Pour une pédagogie débarrassée de la domination masculine

Sud éducation Créteil
jeudi 8 janvier 2015

Si l’école est présentée comme « fille et servante du capitalisme » (Freinet) par les pédagogues animé-es d’un projet de transformation sociale, sa participation au système de domination masculine est, elle, souvent mise de côté ou minimisée. Petites filles effacées, univers très orientés et hiérarchisés pour la fille et le garçon (le rose, le bleu n’en sont que les symboles), culture sportive chez les garçons, violence des garçons, langage où le masculin l’emporte et valorisation des compétences masculines, orientations scolaires marquées par le genre (bac pro coiffure, terminale S), c’est toujours la « salle des maîtres » alors que 85% des collègues sont des femmes etc…

Autant d’indices qui montrent que l’école crée des rôles et surtout les hiérarchise

Les échanges entre enseignant-es sont vifs lorsqu’on aborde la question du sexisme à l’école et que l’on interroge nos positions, à savoir si on le perpétue ou non.
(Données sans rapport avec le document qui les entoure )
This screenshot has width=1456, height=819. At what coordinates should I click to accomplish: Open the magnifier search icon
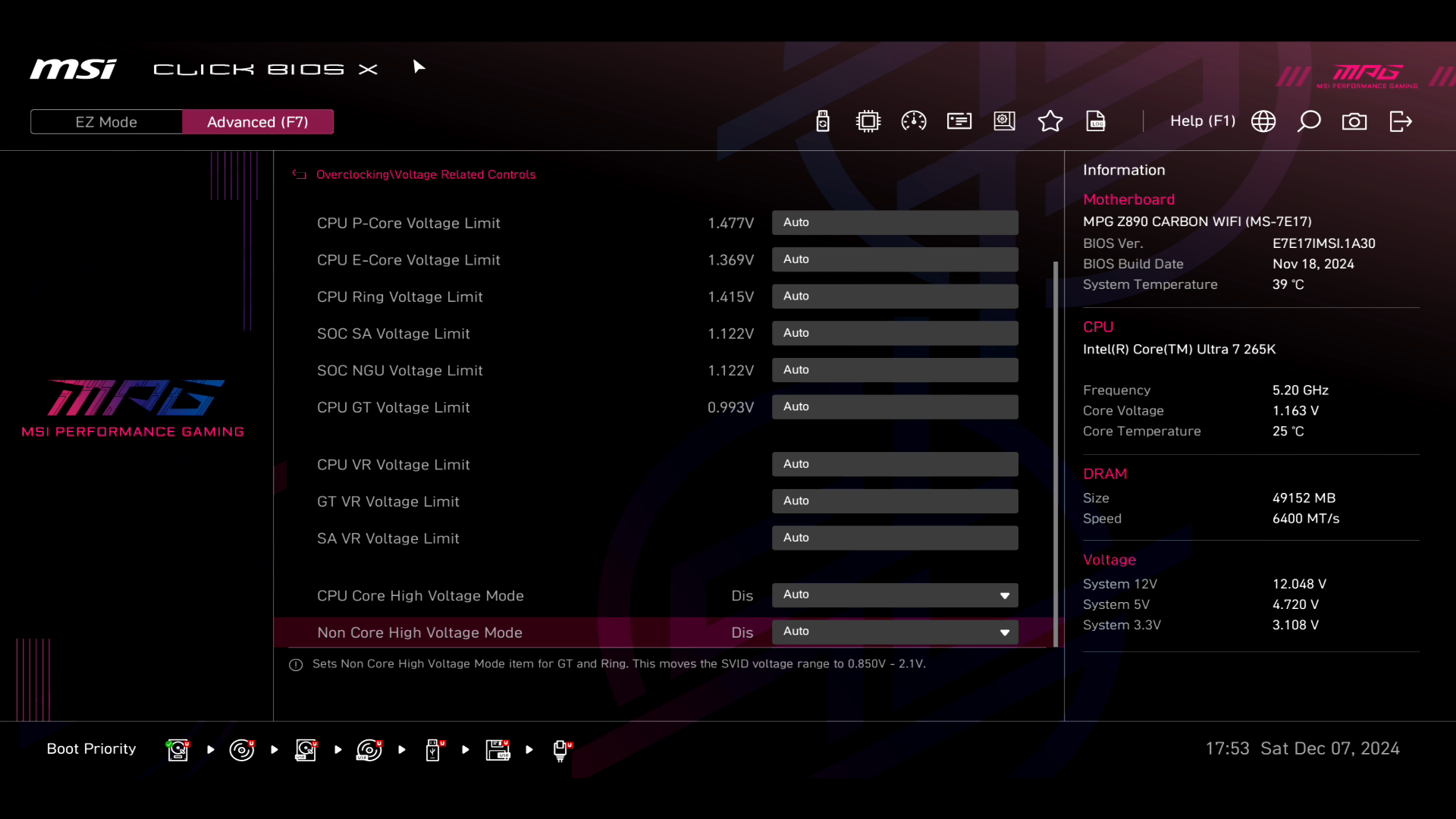pyautogui.click(x=1309, y=121)
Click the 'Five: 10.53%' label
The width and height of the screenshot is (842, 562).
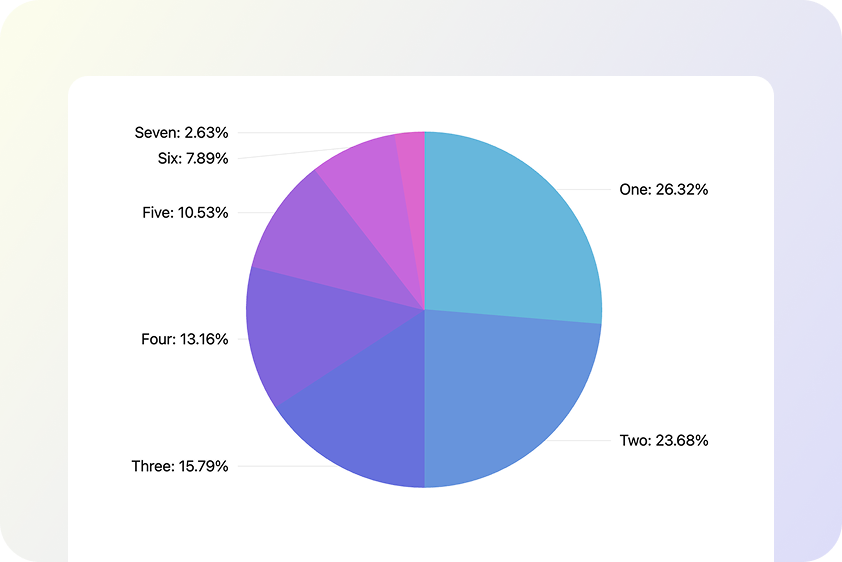(x=186, y=212)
En tant qu’enseignant-es, on n’est pas exempt-es de ces rapports de domination, qu’on les subisse (filles, travailleuses de l’Éducation nationale)…ou qu’on en retire des privilèges (garçons, travailleurs de l’Éducation nationale), il est à noter que bien souvent l’on perpétue nous-mêmes ces inégalités (avec les enfants, les parents, les collègues).
En tant qu’enseignant-es, on ne peut se satisfaire d’une vision universelle de nos élèves : le groupe Enfants bien homogène d’un côté, le groupe Enseignant-es de l’autre. Cela reviendrait à masquer les inégalités et les rapports de domination qui opèrent notamment entre garçons et filles, hommes et femmes.
Ainsi, il ne s’agit pas seulement d’un ensemble de discriminations, mais d’un système qui s’appuie sur l’éducation pour la reproduction de ses normes. Celui-ci prépare plus tard l’exploitation domestique des femmes (80% des tâches ménagères), les violences structurelles contre les femmes (allant des insultes au viol et au meurtre), et l’exploitation sentimentale (les femmes seraient en charge de toutes les activités qui relèveraient de l’attention à l’autre : garde des enfants malades, des personnes âgées).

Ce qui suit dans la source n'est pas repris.